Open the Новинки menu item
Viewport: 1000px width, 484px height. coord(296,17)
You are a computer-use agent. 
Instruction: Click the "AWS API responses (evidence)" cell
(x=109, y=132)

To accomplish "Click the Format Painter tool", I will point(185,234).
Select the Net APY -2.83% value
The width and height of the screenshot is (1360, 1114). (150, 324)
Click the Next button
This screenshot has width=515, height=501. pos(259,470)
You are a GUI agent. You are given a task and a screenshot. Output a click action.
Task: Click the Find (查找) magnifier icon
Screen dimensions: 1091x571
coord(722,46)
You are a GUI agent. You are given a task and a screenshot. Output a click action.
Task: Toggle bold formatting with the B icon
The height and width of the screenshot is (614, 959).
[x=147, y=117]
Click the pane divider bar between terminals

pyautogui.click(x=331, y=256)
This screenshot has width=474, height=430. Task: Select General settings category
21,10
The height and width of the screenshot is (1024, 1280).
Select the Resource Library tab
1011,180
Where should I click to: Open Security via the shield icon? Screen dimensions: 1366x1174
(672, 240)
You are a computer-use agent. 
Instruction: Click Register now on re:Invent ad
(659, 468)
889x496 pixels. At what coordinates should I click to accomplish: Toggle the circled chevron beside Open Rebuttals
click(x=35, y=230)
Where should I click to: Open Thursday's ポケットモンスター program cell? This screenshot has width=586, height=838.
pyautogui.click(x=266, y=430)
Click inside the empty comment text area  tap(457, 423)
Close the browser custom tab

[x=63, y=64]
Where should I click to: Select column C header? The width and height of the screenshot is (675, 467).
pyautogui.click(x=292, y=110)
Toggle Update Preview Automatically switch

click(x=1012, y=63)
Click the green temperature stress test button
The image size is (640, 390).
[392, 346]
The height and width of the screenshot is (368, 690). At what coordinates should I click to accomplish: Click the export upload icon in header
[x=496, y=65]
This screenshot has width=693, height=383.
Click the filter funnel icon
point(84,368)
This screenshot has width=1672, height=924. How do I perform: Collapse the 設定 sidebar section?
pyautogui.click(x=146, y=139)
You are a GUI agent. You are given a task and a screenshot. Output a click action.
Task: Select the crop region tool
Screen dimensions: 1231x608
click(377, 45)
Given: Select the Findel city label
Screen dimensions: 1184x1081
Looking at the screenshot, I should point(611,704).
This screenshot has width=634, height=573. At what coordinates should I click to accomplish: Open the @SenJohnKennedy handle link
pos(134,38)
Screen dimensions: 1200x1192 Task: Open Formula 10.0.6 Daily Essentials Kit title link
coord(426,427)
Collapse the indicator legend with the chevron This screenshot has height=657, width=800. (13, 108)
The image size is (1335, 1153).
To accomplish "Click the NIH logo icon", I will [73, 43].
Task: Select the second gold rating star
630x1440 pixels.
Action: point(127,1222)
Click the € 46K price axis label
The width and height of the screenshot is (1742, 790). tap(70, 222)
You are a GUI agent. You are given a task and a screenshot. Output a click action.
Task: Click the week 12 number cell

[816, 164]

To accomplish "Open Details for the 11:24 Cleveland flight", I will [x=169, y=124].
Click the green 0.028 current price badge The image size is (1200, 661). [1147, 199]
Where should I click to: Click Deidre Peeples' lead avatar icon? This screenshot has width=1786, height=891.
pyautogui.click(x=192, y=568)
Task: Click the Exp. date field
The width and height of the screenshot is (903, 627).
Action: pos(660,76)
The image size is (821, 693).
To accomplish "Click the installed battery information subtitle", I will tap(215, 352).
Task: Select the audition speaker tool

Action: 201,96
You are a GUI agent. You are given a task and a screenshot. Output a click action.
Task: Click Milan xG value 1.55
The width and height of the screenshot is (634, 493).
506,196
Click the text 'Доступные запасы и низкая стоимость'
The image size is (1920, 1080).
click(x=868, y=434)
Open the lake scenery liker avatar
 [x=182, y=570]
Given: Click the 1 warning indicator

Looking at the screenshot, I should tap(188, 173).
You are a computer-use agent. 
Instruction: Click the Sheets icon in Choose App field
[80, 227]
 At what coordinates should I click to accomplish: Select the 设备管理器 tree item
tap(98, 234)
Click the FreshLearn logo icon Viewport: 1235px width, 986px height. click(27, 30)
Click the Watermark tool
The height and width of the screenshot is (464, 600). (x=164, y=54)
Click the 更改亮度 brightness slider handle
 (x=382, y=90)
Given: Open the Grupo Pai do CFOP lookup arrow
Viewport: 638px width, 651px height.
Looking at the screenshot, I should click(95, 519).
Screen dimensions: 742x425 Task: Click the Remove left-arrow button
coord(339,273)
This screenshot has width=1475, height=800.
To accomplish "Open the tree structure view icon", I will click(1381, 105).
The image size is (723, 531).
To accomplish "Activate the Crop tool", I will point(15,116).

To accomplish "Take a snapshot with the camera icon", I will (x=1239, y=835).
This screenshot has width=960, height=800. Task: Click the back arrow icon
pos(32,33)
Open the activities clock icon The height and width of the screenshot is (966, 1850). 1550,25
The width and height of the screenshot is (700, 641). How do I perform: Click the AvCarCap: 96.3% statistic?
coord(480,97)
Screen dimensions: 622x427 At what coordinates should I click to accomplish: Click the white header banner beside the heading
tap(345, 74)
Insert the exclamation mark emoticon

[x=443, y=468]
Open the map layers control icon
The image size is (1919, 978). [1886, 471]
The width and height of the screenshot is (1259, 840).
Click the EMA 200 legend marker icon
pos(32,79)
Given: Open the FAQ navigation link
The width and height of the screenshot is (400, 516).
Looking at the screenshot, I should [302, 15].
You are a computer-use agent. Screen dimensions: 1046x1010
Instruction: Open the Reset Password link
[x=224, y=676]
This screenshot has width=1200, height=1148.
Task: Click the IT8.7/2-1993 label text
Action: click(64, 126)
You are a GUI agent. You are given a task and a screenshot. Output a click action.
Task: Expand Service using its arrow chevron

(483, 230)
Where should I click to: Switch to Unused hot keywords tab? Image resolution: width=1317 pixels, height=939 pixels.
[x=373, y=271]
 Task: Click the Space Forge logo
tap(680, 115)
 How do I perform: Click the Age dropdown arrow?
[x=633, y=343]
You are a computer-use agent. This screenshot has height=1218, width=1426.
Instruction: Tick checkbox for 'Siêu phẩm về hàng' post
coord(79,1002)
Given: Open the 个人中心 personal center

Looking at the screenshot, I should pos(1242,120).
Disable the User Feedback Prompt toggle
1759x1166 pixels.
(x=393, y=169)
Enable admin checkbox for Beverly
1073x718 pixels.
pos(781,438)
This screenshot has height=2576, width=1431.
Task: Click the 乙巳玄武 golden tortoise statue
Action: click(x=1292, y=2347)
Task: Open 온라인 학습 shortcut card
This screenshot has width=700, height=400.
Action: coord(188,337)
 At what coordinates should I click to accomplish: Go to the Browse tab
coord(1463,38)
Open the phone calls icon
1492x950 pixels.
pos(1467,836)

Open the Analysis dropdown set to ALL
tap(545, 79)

# DIRECTIONS FOR THIS TASK
All of the entries above need to be retyped exactly.

# EXERCISE RESULT
Open the Новинки menu item
Viewport: 1000px width, 484px height. coord(296,17)
You are a computer-use agent. 
Instruction: Click the "AWS API responses (evidence)" cell
(x=109, y=132)

To accomplish "Click the Format Painter tool", I will point(185,234).
Select the Net APY -2.83% value
The width and height of the screenshot is (1360, 1114). (150, 324)
Click the Next button
This screenshot has width=515, height=501. pos(259,470)
You are a GUI agent. You are given a task and a screenshot. Output a click action.
Task: Click the Find (查找) magnifier icon
Screen dimensions: 1091x571
coord(722,46)
You are a GUI agent. You are given a task and a screenshot. Output a click action.
Task: Toggle bold formatting with the B icon
The height and width of the screenshot is (614, 959).
[x=147, y=117]
Click the pane divider bar between terminals

pyautogui.click(x=331, y=256)
This screenshot has width=474, height=430. Task: Select General settings category
21,10
The height and width of the screenshot is (1024, 1280).
Select the Resource Library tab
1011,180
Where should I click to: Open Security via the shield icon? Screen dimensions: 1366x1174
(672, 240)
You are a computer-use agent. 
Instruction: Click Register now on re:Invent ad
(659, 468)
889x496 pixels. At what coordinates should I click to accomplish: Toggle the circled chevron beside Open Rebuttals
click(x=35, y=230)
Where should I click to: Open Thursday's ポケットモンスター program cell? This screenshot has width=586, height=838.
pyautogui.click(x=266, y=430)
Click inside the empty comment text area  tap(457, 423)
Close the browser custom tab

[x=63, y=64]
Where should I click to: Select column C header? The width and height of the screenshot is (675, 467).
pyautogui.click(x=292, y=110)
Toggle Update Preview Automatically switch

click(x=1012, y=63)
Click the green temperature stress test button
The image size is (640, 390).
[392, 346]
The height and width of the screenshot is (368, 690). At what coordinates should I click to accomplish: Click the export upload icon in header
[x=496, y=65]
This screenshot has width=693, height=383.
Click the filter funnel icon
point(84,368)
This screenshot has width=1672, height=924. How do I perform: Collapse the 設定 sidebar section?
pyautogui.click(x=146, y=139)
You are a GUI agent. You are given a task and a screenshot. Output a click action.
Task: Select the crop region tool
Screen dimensions: 1231x608
click(377, 45)
Given: Select the Findel city label
Screen dimensions: 1184x1081
Looking at the screenshot, I should point(611,704).
This screenshot has width=634, height=573. At what coordinates should I click to accomplish: Open the @SenJohnKennedy handle link
pos(134,38)
Screen dimensions: 1200x1192 Task: Open Formula 10.0.6 Daily Essentials Kit title link
coord(426,427)
Collapse the indicator legend with the chevron This screenshot has height=657, width=800. (13, 108)
The image size is (1335, 1153).
To accomplish "Click the NIH logo icon", I will [73, 43].
Task: Select the second gold rating star
630x1440 pixels.
Action: point(127,1222)
Click the € 46K price axis label
The width and height of the screenshot is (1742, 790). tap(70, 222)
You are a GUI agent. You are given a task and a screenshot. Output a click action.
Task: Click the week 12 number cell

[816, 164]

To accomplish "Open Details for the 11:24 Cleveland flight", I will [x=169, y=124].
Click the green 0.028 current price badge The image size is (1200, 661). [1147, 199]
Where should I click to: Click Deidre Peeples' lead avatar icon? This screenshot has width=1786, height=891.
pyautogui.click(x=192, y=568)
Task: Click the Exp. date field
The width and height of the screenshot is (903, 627).
Action: pos(660,76)
The image size is (821, 693).
To accomplish "Click the installed battery information subtitle", I will tap(215, 352).
Task: Select the audition speaker tool

Action: 201,96
You are a GUI agent. You are given a task and a screenshot. Output a click action.
Task: Click Milan xG value 1.55
The width and height of the screenshot is (634, 493).
506,196
Click the text 'Доступные запасы и низкая стоимость'
The image size is (1920, 1080).
click(x=868, y=434)
Open the lake scenery liker avatar
 [x=182, y=570]
Given: Click the 1 warning indicator

Looking at the screenshot, I should tap(188, 173).
You are a computer-use agent. 
Instruction: Click the Sheets icon in Choose App field
[80, 227]
 At what coordinates should I click to accomplish: Select the 设备管理器 tree item
tap(98, 234)
Click the FreshLearn logo icon Viewport: 1235px width, 986px height. click(27, 30)
Click the Watermark tool
The height and width of the screenshot is (464, 600). (x=164, y=54)
Click the 更改亮度 brightness slider handle
 (x=382, y=90)
Given: Open the Grupo Pai do CFOP lookup arrow
Viewport: 638px width, 651px height.
Looking at the screenshot, I should click(95, 519).
Screen dimensions: 742x425 Task: Click the Remove left-arrow button
coord(339,273)
This screenshot has width=1475, height=800.
To accomplish "Open the tree structure view icon", I will click(1381, 105).
The image size is (723, 531).
To accomplish "Activate the Crop tool", I will point(15,116).

To accomplish "Take a snapshot with the camera icon", I will (x=1239, y=835).
This screenshot has width=960, height=800. Task: Click the back arrow icon
pos(32,33)
Open the activities clock icon The height and width of the screenshot is (966, 1850). 1550,25
The width and height of the screenshot is (700, 641). How do I perform: Click the AvCarCap: 96.3% statistic?
coord(480,97)
Screen dimensions: 622x427 At what coordinates should I click to accomplish: Click the white header banner beside the heading
tap(345, 74)
Insert the exclamation mark emoticon

[x=443, y=468]
Open the map layers control icon
The image size is (1919, 978). [1886, 471]
The width and height of the screenshot is (1259, 840).
Click the EMA 200 legend marker icon
pos(32,79)
Given: Open the FAQ navigation link
The width and height of the screenshot is (400, 516).
Looking at the screenshot, I should [302, 15].
You are a computer-use agent. Screen dimensions: 1046x1010
Instruction: Open the Reset Password link
[x=224, y=676]
This screenshot has width=1200, height=1148.
Task: Click the IT8.7/2-1993 label text
Action: click(64, 126)
You are a GUI agent. You are given a task and a screenshot. Output a click action.
Task: Expand Service using its arrow chevron

(483, 230)
Where should I click to: Switch to Unused hot keywords tab? Image resolution: width=1317 pixels, height=939 pixels.
[x=373, y=271]
 Task: Click the Space Forge logo
tap(680, 115)
 How do I perform: Click the Age dropdown arrow?
[x=633, y=343]
You are a computer-use agent. This screenshot has height=1218, width=1426.
Instruction: Tick checkbox for 'Siêu phẩm về hàng' post
coord(79,1002)
Given: Open the 个人中心 personal center

Looking at the screenshot, I should pos(1242,120).
Disable the User Feedback Prompt toggle
1759x1166 pixels.
(x=393, y=169)
Enable admin checkbox for Beverly
1073x718 pixels.
pos(781,438)
This screenshot has height=2576, width=1431.
Task: Click the 乙巳玄武 golden tortoise statue
Action: click(x=1292, y=2347)
Task: Open 온라인 학습 shortcut card
This screenshot has width=700, height=400.
Action: coord(188,337)
 At what coordinates should I click to accomplish: Go to the Browse tab
coord(1463,38)
Open the phone calls icon
1492x950 pixels.
pos(1467,836)

Open the Analysis dropdown set to ALL
tap(545, 79)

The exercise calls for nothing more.